Text and element pointing records:
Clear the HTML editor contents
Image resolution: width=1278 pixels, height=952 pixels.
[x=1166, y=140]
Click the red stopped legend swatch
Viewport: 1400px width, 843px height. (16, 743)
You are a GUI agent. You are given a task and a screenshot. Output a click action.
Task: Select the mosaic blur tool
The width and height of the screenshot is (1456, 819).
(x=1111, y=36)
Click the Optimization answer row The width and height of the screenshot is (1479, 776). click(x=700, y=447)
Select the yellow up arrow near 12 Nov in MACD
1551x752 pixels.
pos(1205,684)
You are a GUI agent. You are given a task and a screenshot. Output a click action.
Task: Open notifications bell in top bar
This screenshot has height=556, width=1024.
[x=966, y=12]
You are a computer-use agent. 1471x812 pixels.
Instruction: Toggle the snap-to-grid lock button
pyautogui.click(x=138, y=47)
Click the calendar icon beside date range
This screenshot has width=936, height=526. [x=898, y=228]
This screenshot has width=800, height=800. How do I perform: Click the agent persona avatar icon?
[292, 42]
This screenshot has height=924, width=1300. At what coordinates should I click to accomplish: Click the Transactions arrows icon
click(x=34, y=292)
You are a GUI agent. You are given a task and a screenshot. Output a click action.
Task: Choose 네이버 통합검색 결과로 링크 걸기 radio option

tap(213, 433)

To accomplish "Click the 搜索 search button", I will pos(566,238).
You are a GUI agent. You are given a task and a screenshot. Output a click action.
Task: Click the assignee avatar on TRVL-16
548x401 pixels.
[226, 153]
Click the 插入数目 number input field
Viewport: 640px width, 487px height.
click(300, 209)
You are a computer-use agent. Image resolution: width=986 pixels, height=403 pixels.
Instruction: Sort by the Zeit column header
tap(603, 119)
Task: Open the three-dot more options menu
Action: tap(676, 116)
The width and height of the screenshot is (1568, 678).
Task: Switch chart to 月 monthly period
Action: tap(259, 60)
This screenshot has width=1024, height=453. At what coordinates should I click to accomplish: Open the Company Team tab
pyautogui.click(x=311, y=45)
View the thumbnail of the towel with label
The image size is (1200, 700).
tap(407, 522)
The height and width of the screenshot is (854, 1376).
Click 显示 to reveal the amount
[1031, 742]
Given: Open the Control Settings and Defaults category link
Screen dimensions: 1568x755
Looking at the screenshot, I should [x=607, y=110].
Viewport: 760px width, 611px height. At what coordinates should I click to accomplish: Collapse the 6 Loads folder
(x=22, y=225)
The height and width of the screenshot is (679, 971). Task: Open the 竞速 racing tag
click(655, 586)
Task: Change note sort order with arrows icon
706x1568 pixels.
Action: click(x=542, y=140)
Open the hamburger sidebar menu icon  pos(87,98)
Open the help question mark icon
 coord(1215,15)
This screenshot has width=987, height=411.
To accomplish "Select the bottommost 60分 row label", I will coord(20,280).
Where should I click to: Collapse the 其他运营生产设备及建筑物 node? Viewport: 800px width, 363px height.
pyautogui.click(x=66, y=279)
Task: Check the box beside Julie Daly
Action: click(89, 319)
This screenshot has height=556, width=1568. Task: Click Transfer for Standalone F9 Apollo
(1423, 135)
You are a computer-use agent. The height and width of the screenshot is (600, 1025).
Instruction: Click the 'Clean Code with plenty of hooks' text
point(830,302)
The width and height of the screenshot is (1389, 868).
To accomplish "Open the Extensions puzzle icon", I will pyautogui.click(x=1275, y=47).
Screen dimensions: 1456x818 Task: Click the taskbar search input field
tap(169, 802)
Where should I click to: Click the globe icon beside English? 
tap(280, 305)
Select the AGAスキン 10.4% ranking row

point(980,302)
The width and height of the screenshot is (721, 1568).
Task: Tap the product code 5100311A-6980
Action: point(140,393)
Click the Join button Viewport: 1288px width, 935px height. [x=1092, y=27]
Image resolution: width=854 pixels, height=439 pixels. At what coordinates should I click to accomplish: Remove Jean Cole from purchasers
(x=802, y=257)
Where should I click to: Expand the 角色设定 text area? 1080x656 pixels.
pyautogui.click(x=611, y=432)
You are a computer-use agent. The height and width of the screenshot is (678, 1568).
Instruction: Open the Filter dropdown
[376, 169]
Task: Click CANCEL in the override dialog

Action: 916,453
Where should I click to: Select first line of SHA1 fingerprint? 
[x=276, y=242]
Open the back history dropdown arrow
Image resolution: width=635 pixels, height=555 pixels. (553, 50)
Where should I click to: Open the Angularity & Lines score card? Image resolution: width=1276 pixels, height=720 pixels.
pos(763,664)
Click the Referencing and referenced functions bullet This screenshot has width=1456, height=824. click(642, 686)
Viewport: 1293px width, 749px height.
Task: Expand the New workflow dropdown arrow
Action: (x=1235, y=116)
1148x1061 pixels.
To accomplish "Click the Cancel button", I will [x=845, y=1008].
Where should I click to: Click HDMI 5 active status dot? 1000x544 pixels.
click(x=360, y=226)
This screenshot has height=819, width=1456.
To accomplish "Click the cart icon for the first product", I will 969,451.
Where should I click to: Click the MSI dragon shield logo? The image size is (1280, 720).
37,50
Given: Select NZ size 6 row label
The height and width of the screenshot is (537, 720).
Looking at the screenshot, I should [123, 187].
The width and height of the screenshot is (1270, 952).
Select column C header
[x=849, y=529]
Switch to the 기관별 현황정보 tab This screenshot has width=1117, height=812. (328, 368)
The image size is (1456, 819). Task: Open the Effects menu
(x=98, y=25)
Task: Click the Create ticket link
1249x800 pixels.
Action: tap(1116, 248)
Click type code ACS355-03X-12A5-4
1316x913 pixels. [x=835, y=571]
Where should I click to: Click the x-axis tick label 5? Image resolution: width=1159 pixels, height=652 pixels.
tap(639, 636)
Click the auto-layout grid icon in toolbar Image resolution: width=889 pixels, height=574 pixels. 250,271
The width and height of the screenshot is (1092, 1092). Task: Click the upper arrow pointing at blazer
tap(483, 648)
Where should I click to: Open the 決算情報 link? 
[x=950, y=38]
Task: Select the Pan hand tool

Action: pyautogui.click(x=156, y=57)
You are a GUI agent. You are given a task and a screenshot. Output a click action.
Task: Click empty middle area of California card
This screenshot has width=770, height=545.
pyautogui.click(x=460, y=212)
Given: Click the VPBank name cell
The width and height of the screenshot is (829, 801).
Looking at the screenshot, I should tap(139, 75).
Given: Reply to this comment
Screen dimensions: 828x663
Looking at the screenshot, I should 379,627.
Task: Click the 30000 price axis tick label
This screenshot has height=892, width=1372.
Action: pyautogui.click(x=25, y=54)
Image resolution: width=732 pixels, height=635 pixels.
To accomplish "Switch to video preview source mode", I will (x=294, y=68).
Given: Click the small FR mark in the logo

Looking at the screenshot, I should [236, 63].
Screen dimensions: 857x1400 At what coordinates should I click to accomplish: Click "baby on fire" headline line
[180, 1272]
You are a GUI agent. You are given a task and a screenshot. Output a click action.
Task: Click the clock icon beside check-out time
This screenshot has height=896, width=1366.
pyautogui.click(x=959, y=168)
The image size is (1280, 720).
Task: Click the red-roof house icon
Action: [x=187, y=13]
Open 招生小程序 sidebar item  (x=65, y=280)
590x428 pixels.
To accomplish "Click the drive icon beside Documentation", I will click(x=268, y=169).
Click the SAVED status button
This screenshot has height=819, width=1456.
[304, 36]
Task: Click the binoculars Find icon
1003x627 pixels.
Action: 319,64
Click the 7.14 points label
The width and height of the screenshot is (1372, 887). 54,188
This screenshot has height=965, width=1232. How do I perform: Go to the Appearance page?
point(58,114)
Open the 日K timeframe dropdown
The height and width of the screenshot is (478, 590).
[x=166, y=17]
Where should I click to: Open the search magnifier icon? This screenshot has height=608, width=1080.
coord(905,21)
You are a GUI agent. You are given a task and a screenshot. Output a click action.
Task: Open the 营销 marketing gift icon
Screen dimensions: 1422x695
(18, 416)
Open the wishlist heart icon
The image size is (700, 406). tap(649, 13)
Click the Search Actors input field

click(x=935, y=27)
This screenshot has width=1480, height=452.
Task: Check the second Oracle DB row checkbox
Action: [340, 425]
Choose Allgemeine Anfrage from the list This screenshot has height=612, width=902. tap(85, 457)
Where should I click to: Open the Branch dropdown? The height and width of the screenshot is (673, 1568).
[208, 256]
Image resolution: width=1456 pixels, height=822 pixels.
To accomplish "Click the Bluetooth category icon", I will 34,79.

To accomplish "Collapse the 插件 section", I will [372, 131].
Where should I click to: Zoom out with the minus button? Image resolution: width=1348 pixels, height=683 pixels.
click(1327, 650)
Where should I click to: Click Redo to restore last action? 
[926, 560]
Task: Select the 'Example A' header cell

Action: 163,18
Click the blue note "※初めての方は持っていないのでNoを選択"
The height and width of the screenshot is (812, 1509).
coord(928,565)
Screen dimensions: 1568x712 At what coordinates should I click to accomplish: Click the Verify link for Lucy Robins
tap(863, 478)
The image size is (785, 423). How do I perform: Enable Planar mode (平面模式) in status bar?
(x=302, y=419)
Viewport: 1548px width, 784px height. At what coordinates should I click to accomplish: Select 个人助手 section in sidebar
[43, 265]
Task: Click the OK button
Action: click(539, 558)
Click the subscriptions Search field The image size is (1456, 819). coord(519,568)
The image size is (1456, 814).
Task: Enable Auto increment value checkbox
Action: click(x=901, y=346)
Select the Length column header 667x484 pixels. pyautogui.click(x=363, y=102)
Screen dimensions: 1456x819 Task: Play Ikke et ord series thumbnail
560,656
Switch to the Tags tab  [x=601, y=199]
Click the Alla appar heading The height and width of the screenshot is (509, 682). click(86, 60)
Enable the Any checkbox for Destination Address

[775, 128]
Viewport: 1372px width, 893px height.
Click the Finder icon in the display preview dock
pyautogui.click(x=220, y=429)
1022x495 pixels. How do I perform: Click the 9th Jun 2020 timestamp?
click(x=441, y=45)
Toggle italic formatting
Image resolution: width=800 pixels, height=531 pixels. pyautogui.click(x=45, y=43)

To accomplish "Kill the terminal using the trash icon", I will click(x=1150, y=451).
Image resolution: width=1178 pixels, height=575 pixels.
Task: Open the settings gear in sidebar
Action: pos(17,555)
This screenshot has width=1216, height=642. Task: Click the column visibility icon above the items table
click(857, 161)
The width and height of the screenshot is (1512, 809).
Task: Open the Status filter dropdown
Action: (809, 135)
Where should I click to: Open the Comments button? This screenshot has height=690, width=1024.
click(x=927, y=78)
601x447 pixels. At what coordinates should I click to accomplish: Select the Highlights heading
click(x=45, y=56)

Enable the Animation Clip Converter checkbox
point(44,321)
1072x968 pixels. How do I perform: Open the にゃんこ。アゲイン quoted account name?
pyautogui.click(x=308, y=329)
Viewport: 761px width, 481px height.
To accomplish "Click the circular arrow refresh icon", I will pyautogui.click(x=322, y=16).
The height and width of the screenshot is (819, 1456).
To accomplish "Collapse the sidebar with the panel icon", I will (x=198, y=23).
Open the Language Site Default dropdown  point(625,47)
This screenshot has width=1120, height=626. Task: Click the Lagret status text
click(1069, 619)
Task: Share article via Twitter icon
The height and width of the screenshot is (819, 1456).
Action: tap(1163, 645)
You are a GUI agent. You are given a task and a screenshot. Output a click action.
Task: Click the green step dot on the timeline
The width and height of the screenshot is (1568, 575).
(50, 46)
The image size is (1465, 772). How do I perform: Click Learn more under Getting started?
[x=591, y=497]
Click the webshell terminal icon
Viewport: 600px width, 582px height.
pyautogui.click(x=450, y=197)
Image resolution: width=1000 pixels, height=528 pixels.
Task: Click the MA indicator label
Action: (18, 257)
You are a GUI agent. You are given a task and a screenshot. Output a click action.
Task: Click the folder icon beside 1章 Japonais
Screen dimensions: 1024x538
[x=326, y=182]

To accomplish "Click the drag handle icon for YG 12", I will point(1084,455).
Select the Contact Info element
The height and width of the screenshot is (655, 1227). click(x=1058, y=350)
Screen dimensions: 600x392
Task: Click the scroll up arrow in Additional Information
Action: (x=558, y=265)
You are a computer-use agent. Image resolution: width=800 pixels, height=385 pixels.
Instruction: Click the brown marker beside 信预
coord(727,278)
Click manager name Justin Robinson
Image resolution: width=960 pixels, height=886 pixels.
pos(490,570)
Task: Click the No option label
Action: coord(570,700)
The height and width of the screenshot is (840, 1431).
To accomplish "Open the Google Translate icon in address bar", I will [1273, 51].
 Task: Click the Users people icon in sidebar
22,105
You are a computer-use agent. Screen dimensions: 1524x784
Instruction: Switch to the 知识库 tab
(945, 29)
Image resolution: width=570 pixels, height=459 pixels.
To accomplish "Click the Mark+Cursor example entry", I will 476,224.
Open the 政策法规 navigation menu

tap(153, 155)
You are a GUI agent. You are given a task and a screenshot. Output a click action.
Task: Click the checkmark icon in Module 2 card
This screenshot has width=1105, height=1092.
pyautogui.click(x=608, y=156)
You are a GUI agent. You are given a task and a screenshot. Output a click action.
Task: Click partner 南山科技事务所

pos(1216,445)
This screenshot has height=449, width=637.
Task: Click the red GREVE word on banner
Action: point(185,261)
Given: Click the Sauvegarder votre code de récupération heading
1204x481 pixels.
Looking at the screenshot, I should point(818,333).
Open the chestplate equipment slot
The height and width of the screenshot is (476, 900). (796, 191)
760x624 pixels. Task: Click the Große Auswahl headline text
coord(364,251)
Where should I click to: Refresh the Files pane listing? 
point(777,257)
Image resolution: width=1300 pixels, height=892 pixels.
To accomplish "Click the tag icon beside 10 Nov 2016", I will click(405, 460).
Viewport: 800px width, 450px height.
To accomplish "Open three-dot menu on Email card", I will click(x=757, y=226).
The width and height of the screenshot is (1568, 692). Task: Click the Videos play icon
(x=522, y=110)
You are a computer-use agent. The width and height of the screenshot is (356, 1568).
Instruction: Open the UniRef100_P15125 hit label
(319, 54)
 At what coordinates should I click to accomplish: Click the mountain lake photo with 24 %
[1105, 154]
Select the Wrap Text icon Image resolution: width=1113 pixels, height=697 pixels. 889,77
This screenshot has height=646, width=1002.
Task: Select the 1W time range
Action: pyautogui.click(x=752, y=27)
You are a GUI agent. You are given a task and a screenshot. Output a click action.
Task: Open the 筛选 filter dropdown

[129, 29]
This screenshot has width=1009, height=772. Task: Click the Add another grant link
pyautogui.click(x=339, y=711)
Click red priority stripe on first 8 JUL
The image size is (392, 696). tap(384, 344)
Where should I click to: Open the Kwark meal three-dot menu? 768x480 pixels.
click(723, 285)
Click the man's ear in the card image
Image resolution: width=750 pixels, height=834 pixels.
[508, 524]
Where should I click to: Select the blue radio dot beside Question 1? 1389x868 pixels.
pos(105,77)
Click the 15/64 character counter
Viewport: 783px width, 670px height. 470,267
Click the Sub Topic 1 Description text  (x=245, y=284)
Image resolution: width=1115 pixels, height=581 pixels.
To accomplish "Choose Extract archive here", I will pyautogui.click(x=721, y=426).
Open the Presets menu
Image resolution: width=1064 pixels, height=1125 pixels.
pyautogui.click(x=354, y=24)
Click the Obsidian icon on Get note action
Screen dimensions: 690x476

Written problem -
Reproduce the lines without any changes, starting with the line that contains "The width and height of the screenshot is (1092, 1092)." and ending with the line that contains "[180, 1272]", with both of those lines included.

Answer below -
The width and height of the screenshot is (1092, 1092). Task: Click the upper arrow pointing at blazer
tap(483, 648)
Where should I click to: Open the 決算情報 link? 
[x=950, y=38]
Task: Select the Pan hand tool

Action: pyautogui.click(x=156, y=57)
You are a GUI agent. You are given a task and a screenshot. Output a click action.
Task: Click empty middle area of California card
This screenshot has width=770, height=545.
pyautogui.click(x=460, y=212)
Given: Click the VPBank name cell
The width and height of the screenshot is (829, 801).
Looking at the screenshot, I should tap(139, 75).
Given: Reply to this comment
Screen dimensions: 828x663
Looking at the screenshot, I should 379,627.
Task: Click the 30000 price axis tick label
This screenshot has height=892, width=1372.
Action: pyautogui.click(x=25, y=54)
Image resolution: width=732 pixels, height=635 pixels.
To accomplish "Switch to video preview source mode", I will (x=294, y=68).
Given: Click the small FR mark in the logo

Looking at the screenshot, I should [236, 63].
Screen dimensions: 857x1400 At what coordinates should I click to accomplish: Click "baby on fire" headline line
[180, 1272]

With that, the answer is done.